Le principe d’universalité budgétaire


Le principe d'universalité désigne le rassemblement en une seule masse de l'ensemble des recettes publiques sur laquelle doit s'imputer l'ensemble des dépenses publiques. Selon le Conseil constitutionnel (CC, 1982, Loi de finances pour 1983), le principe d'universalité possède deux fonctions :
  • une fonction technique : il assure la clarté des comptes de l'Etat ; 
  • une fonction politique : il permet un contrôle efficace du Parlement. 
Le principe d'universalité est énoncé à l'art. 6 LOLF : "le budget décrit, pour une année, l'ensemble des recettes et des dépenses budgétaires de l'Etat. Il est fait recette du montant intégral des produits, sans contraction entre les recettes et les dépenses". Par conséquent, le budget : 
  • décrit l'ensemble des recettes et des dépenses budgétaires de l'Etat ; 
  • prévoit qu'il est fait recette du montant intégral des produits sans contraction entre les dépenses et les recettes ; 
  • prévoit que l'ensemble des recettes assure l'exécution de l'ensemble des dépenses. 

1/ Le principe d'universalité ressemble au principe d'unité selon lequel les dépenses et les recettes de l'Etat doivent figurer dans un seul document budgétaire. Mais contrairement au principe d'unité, le principe d'universalité porte sur le contenu de l'autorisation parlementaire. Il implique donc deux exigences : 
  • la non-compensation : recettes et dépenses doivent être inscrites au budget pour leur montant intégral, sans contraction entre les unes et les autres ; 
  • la non-affectation : à l'intérieur du budget, les recettes et les dépenses constituent deux parties autonomes, aucune recette ne doit donc être affectée à une dépense particulière. 

a) L'exigence de non-compensation signifie que toutes les dépenses et toutes les recettes doivent être inscrites au budget pour leur montant intégral. Par conséquent : 
  • la méthode utilisée est celle du budget brut : le budget net étant le solde après contraction des dépenses et des recettes. Cette méthode du budget brut empêche un service public de présenter des prévisions de dépenses défalquées (c'est-à-dire retranchées d'une somme d'argent) des recettes escomptées. Le Parlement se prononce ainsi sur les recettes et les dépenses, et non pas seulement sur le solde ; 
  • les administrations ne peuvent pas se procurer par elles-mêmes des ressources qui ne leur seraient pas attribuées par le Parlement : comme toute dépense est imputée sur le montant des crédits disponibles, toute recette sera reversée au budget général et non pas directement à l'administration en question. 
Dans CC, 1994, Loi de finances pour 1995, le transfert à un établissement public, en l'espèce le Fonds de solidarité vieillesse (FSV), de la prise en charge de la majoration de pensions versées à certains fonctionnaires retraités a été déclaré non conforme à la Constitution, au motif que les dépenses concernant les agents de l'Etat (rémunérations, pensions) présentent par nature un caractère permanent : elles ne peuvent donc pas être inscrites ailleurs qu'au sein du budget de l'Etat.
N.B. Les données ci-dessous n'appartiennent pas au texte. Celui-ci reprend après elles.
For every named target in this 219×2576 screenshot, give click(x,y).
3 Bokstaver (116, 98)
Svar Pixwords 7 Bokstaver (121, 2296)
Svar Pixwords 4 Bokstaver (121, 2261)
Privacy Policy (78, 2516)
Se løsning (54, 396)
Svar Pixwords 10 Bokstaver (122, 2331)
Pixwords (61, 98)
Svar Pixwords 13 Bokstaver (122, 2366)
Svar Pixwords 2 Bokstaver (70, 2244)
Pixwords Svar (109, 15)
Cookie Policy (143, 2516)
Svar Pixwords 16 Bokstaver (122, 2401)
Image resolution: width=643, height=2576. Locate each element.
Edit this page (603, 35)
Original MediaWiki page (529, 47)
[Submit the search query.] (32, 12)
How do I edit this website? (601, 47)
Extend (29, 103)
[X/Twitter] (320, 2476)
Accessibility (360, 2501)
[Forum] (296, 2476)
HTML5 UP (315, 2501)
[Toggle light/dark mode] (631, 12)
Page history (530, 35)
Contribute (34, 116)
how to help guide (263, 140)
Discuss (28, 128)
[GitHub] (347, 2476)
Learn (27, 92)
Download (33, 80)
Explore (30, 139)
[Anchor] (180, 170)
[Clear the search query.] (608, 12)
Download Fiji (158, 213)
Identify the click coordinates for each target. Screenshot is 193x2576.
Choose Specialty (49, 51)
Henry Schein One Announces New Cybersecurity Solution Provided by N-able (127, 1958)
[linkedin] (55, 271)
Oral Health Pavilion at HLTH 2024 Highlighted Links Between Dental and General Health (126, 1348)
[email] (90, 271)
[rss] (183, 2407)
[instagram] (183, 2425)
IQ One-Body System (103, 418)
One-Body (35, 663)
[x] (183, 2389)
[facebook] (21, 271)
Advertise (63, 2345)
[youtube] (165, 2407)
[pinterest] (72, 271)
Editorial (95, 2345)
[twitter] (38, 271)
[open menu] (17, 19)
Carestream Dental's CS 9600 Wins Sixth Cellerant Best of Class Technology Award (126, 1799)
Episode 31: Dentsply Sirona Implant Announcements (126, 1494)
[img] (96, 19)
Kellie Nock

b) L'exigence de non-affectation signifie qu'une recette ne peut pas être affectée au financement d'une dépense particulière. Toutes les recettes sont indistinctement destinées à la couverture de l'ensemble des dépenses inscrites au budget. Il n'y a donc pas en principe de spécialisation des recettes. Par conséquent : 
  • les autorisations de dépenses s'effectuent sur un montant déterminé : l'affectation d'une recette à une dépense conduirait au contraire à une nécessaire variation des dépenses qui serait fonction, chaque année des recettes ; 
  • les gaspillages sont en principe évités : une administration ne peut pas disposer de plus de ressources que celles dont elle a besoin ; 
  • l'arbitrage de l'Etat peut se faire en fonction de l'intérêt général : il réalise un arbitrage global de l'affectation des ressources dont il dispose. 
Si, sur le plan politique, il arrive qu'un impôt nouveau soit justifié par la nécessité de financer une action particulière (par exemple la création de la vignette auto en 1956 pour financer des mesures sociales en faveur des personnes âgées ou l'Impôt solidarité sur la fortune en 1988 pour financer le RMI), sur le plan juridique, il n'existe aucun lien nécessaire entre une recette fiscale perçue par l'Etat et une dépense budgétaire (le financement du RMI ne dépend pas du produit de l'ISF). Cette exigence présente néanmoins des inconvénients du fait de son caractère potentiellement improductif : 
  • elle peut favoriser l'inertie administrative : les administrations ne sont pas incitées à développer des recettes accessoires puisqu'elles n'en bénéficieront pas ; 
  • elle dissimule au citoyen l'intérêt du prélèvement auquel il est assujetti : une spécialisation des recettes lui permettrait au contraire de comprendre pourquoi il paie et renforcerait la légitimité de l'impôt ou son efficacité socio-économique (taxe sur les tabacs et alcool pour financer la lutte contre le cancer par exemple). 
Dans CC, 1993, Loi quinquennale relative au travail, à l'emploi et à la formation professionnelle : l'affectation au profit d'organismes sociaux d'une partie des droits de consommation sur les tabacs (recette de l'Etat) pour compenser une charge supportée par les caisses d'assurance vieillesse est jugée contraire au principe d'universalité budgétaire. En effet, l'affectation de tout ou partie d'une dépense déterminée est interdite (sous réserve des exceptions prévues par l'Ordonnance de 1959).

La LOLF, tout en réaffirmant le principe de l'universalité budgétaire, le renforce également en étendant ce principe à la loi de finances elle-même puisque doit y figurer, désormais, tous les flux financiers ainsi que les actifs et la dette de l'Etat. Le Parlement contrôle à présent toutes les dépenses qui sont financées par prélèvements obligatoires, à l'exception de celles des collectivités territoriales et des organismes de sécurité sociale (même s'il exerce un contrôle via le vote de la loi de financement de la sécurité sociale). 


2/ Le principe d'universalité connaît quelques exceptions à ses deux exigences de non compensation et de non affectation.


a) Les dérogations à l'exigence de non-compensation : outre l'exception des comptes spéciaux, il faut mentionner la dérogation la plus importante qui est celle des prélèvements sur recettes (PSR), c'est-à-dire des sommes qui sont déduites du montant brut de l'ensemble des recettes et affectées à un type de dépenses spécifiques : 
  • les PSR au profit des collectivités territoriales représentent 85 Mds € en 2010 (qui sont en forte hausse, mais qui comprennent pour 32 Mds € la compensation pour suppression de la taxe professionnelle) ;
  • les PSR au profit de l'Union européenne représentent 18 Mds € en 2010. 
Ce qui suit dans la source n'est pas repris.